- _Exercise description_
Please copy every one of the lines below word for word.
· · ·
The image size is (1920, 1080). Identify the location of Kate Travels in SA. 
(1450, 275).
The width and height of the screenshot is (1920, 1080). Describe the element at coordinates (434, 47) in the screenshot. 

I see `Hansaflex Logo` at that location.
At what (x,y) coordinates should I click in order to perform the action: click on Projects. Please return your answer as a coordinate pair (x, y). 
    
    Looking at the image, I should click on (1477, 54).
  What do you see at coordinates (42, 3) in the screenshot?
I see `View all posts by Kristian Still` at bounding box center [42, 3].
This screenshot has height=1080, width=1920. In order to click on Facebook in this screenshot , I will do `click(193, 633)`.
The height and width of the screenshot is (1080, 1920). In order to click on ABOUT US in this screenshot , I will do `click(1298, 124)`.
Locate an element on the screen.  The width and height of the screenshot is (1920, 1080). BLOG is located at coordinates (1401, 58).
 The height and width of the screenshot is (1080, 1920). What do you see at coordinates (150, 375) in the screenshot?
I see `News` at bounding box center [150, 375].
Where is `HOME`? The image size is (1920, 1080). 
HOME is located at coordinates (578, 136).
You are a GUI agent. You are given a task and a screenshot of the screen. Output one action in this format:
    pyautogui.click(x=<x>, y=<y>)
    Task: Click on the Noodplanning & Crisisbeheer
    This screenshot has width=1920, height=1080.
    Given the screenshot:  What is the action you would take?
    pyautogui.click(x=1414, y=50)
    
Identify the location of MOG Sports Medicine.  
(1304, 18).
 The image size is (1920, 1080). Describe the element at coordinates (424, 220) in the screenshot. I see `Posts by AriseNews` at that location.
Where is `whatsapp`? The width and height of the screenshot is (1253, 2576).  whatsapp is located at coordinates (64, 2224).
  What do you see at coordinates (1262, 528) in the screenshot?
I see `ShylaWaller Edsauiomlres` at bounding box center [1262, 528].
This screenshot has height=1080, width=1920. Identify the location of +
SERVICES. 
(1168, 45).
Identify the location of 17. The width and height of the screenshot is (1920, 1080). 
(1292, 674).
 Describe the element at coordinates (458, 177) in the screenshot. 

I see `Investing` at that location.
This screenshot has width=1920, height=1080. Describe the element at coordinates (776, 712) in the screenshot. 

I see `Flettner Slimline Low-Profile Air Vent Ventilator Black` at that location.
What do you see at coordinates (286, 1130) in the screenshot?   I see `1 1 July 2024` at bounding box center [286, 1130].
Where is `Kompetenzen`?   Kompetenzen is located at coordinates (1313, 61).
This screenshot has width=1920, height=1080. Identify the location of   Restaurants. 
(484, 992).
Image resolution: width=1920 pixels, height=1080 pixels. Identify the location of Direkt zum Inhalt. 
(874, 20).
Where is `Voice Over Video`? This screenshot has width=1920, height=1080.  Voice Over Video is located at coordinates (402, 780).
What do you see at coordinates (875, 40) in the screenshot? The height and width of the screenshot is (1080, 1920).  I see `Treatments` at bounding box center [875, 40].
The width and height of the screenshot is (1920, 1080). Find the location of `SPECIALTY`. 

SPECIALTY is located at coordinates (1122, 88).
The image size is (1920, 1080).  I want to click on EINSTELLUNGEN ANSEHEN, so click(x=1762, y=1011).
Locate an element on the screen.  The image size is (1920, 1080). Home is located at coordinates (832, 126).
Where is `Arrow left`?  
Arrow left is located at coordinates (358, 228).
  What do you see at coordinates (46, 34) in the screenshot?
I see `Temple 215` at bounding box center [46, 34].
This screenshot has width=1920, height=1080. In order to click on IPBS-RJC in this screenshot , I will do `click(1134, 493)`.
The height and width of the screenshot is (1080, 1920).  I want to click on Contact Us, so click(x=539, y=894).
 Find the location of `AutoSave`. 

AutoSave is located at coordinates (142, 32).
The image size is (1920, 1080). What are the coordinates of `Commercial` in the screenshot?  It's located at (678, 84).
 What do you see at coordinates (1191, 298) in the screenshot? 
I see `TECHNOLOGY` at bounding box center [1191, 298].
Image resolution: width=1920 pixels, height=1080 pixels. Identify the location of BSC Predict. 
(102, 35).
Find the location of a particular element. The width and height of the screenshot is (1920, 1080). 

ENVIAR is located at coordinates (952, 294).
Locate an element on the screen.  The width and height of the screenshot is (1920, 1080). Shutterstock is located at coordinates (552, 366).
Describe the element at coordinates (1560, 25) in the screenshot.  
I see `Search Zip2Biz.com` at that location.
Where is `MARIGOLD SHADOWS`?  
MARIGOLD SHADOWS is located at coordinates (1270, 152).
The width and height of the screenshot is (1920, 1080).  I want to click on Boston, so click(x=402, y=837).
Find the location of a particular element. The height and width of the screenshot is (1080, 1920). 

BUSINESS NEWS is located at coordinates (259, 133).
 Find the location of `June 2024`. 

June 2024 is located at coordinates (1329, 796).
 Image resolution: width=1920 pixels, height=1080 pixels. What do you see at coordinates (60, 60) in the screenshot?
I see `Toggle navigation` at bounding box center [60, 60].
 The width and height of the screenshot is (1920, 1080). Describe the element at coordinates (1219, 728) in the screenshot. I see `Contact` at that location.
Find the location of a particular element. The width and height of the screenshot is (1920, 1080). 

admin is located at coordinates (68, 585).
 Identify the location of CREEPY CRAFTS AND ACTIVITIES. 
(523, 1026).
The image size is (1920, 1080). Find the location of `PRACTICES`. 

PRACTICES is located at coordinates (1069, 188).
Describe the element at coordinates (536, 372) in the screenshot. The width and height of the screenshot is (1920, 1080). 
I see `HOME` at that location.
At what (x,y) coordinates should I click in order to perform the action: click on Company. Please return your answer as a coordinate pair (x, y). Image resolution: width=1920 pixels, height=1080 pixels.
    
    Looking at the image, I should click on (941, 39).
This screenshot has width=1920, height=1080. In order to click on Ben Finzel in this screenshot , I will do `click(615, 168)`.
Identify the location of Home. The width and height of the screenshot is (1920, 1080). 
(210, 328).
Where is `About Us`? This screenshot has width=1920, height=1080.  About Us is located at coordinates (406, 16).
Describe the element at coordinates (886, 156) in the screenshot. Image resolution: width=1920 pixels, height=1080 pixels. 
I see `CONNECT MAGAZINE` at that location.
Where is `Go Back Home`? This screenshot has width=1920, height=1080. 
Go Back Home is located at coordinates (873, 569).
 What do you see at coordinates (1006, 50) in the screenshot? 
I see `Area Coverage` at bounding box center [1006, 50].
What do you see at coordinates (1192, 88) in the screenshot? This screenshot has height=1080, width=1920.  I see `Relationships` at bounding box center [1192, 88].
· · ·
- _Result for this exercise_
The image size is (1920, 1080). Identify the location of Kate Travels in SA. 
(1450, 275).
The width and height of the screenshot is (1920, 1080). Describe the element at coordinates (434, 47) in the screenshot. 

I see `Hansaflex Logo` at that location.
At what (x,y) coordinates should I click in order to perform the action: click on Projects. Please return your answer as a coordinate pair (x, y). 
    
    Looking at the image, I should click on (1477, 54).
  What do you see at coordinates (42, 3) in the screenshot?
I see `View all posts by Kristian Still` at bounding box center [42, 3].
This screenshot has height=1080, width=1920. In order to click on Facebook in this screenshot , I will do `click(193, 633)`.
The height and width of the screenshot is (1080, 1920). In order to click on ABOUT US in this screenshot , I will do `click(1298, 124)`.
Locate an element on the screen.  The width and height of the screenshot is (1920, 1080). BLOG is located at coordinates (1401, 58).
 The height and width of the screenshot is (1080, 1920). What do you see at coordinates (150, 375) in the screenshot?
I see `News` at bounding box center [150, 375].
Where is `HOME`? The image size is (1920, 1080). 
HOME is located at coordinates (578, 136).
You are a GUI agent. You are given a task and a screenshot of the screen. Output one action in this format:
    pyautogui.click(x=<x>, y=<y>)
    Task: Click on the Noodplanning & Crisisbeheer
    This screenshot has width=1920, height=1080.
    Given the screenshot:  What is the action you would take?
    pyautogui.click(x=1414, y=50)
    
Identify the location of MOG Sports Medicine.  
(1304, 18).
 The image size is (1920, 1080). Describe the element at coordinates (424, 220) in the screenshot. I see `Posts by AriseNews` at that location.
Where is `whatsapp`? The width and height of the screenshot is (1253, 2576).  whatsapp is located at coordinates (64, 2224).
  What do you see at coordinates (1262, 528) in the screenshot?
I see `ShylaWaller Edsauiomlres` at bounding box center [1262, 528].
This screenshot has height=1080, width=1920. Identify the location of +
SERVICES. 
(1168, 45).
Identify the location of 17. The width and height of the screenshot is (1920, 1080). 
(1292, 674).
 Describe the element at coordinates (458, 177) in the screenshot. 

I see `Investing` at that location.
This screenshot has width=1920, height=1080. Describe the element at coordinates (776, 712) in the screenshot. 

I see `Flettner Slimline Low-Profile Air Vent Ventilator Black` at that location.
What do you see at coordinates (286, 1130) in the screenshot?   I see `1 1 July 2024` at bounding box center [286, 1130].
Where is `Kompetenzen`?   Kompetenzen is located at coordinates (1313, 61).
This screenshot has width=1920, height=1080. Identify the location of   Restaurants. 
(484, 992).
Image resolution: width=1920 pixels, height=1080 pixels. Identify the location of Direkt zum Inhalt. 
(874, 20).
Where is `Voice Over Video`? This screenshot has width=1920, height=1080.  Voice Over Video is located at coordinates (402, 780).
What do you see at coordinates (875, 40) in the screenshot? The height and width of the screenshot is (1080, 1920).  I see `Treatments` at bounding box center [875, 40].
The width and height of the screenshot is (1920, 1080). Find the location of `SPECIALTY`. 

SPECIALTY is located at coordinates (1122, 88).
The image size is (1920, 1080).  I want to click on EINSTELLUNGEN ANSEHEN, so click(x=1762, y=1011).
Locate an element on the screen.  The image size is (1920, 1080). Home is located at coordinates (832, 126).
Where is `Arrow left`?  
Arrow left is located at coordinates (358, 228).
  What do you see at coordinates (46, 34) in the screenshot?
I see `Temple 215` at bounding box center [46, 34].
This screenshot has width=1920, height=1080. In order to click on IPBS-RJC in this screenshot , I will do `click(1134, 493)`.
The height and width of the screenshot is (1080, 1920).  I want to click on Contact Us, so click(x=539, y=894).
 Find the location of `AutoSave`. 

AutoSave is located at coordinates (142, 32).
The image size is (1920, 1080). What are the coordinates of `Commercial` in the screenshot?  It's located at (678, 84).
 What do you see at coordinates (1191, 298) in the screenshot? 
I see `TECHNOLOGY` at bounding box center [1191, 298].
Image resolution: width=1920 pixels, height=1080 pixels. Identify the location of BSC Predict. 
(102, 35).
Find the location of a particular element. The width and height of the screenshot is (1920, 1080). 

ENVIAR is located at coordinates (952, 294).
Locate an element on the screen.  The width and height of the screenshot is (1920, 1080). Shutterstock is located at coordinates (552, 366).
Describe the element at coordinates (1560, 25) in the screenshot.  
I see `Search Zip2Biz.com` at that location.
Where is `MARIGOLD SHADOWS`?  
MARIGOLD SHADOWS is located at coordinates (1270, 152).
The width and height of the screenshot is (1920, 1080).  I want to click on Boston, so click(x=402, y=837).
Find the location of a particular element. The height and width of the screenshot is (1080, 1920). 

BUSINESS NEWS is located at coordinates (259, 133).
 Find the location of `June 2024`. 

June 2024 is located at coordinates (1329, 796).
 Image resolution: width=1920 pixels, height=1080 pixels. What do you see at coordinates (60, 60) in the screenshot?
I see `Toggle navigation` at bounding box center [60, 60].
 The width and height of the screenshot is (1920, 1080). Describe the element at coordinates (1219, 728) in the screenshot. I see `Contact` at that location.
Find the location of a particular element. The width and height of the screenshot is (1920, 1080). 

admin is located at coordinates (68, 585).
 Identify the location of CREEPY CRAFTS AND ACTIVITIES. 
(523, 1026).
The image size is (1920, 1080). Find the location of `PRACTICES`. 

PRACTICES is located at coordinates (1069, 188).
Describe the element at coordinates (536, 372) in the screenshot. The width and height of the screenshot is (1920, 1080). 
I see `HOME` at that location.
At what (x,y) coordinates should I click in order to perform the action: click on Company. Please return your answer as a coordinate pair (x, y). Image resolution: width=1920 pixels, height=1080 pixels.
    
    Looking at the image, I should click on (941, 39).
This screenshot has width=1920, height=1080. In order to click on Ben Finzel in this screenshot , I will do `click(615, 168)`.
Identify the location of Home. The width and height of the screenshot is (1920, 1080). 
(210, 328).
Where is `About Us`? This screenshot has width=1920, height=1080.  About Us is located at coordinates (406, 16).
Describe the element at coordinates (886, 156) in the screenshot. Image resolution: width=1920 pixels, height=1080 pixels. 
I see `CONNECT MAGAZINE` at that location.
Where is `Go Back Home`? This screenshot has width=1920, height=1080. 
Go Back Home is located at coordinates (873, 569).
 What do you see at coordinates (1006, 50) in the screenshot? 
I see `Area Coverage` at bounding box center [1006, 50].
What do you see at coordinates (1192, 88) in the screenshot? This screenshot has height=1080, width=1920.  I see `Relationships` at bounding box center [1192, 88].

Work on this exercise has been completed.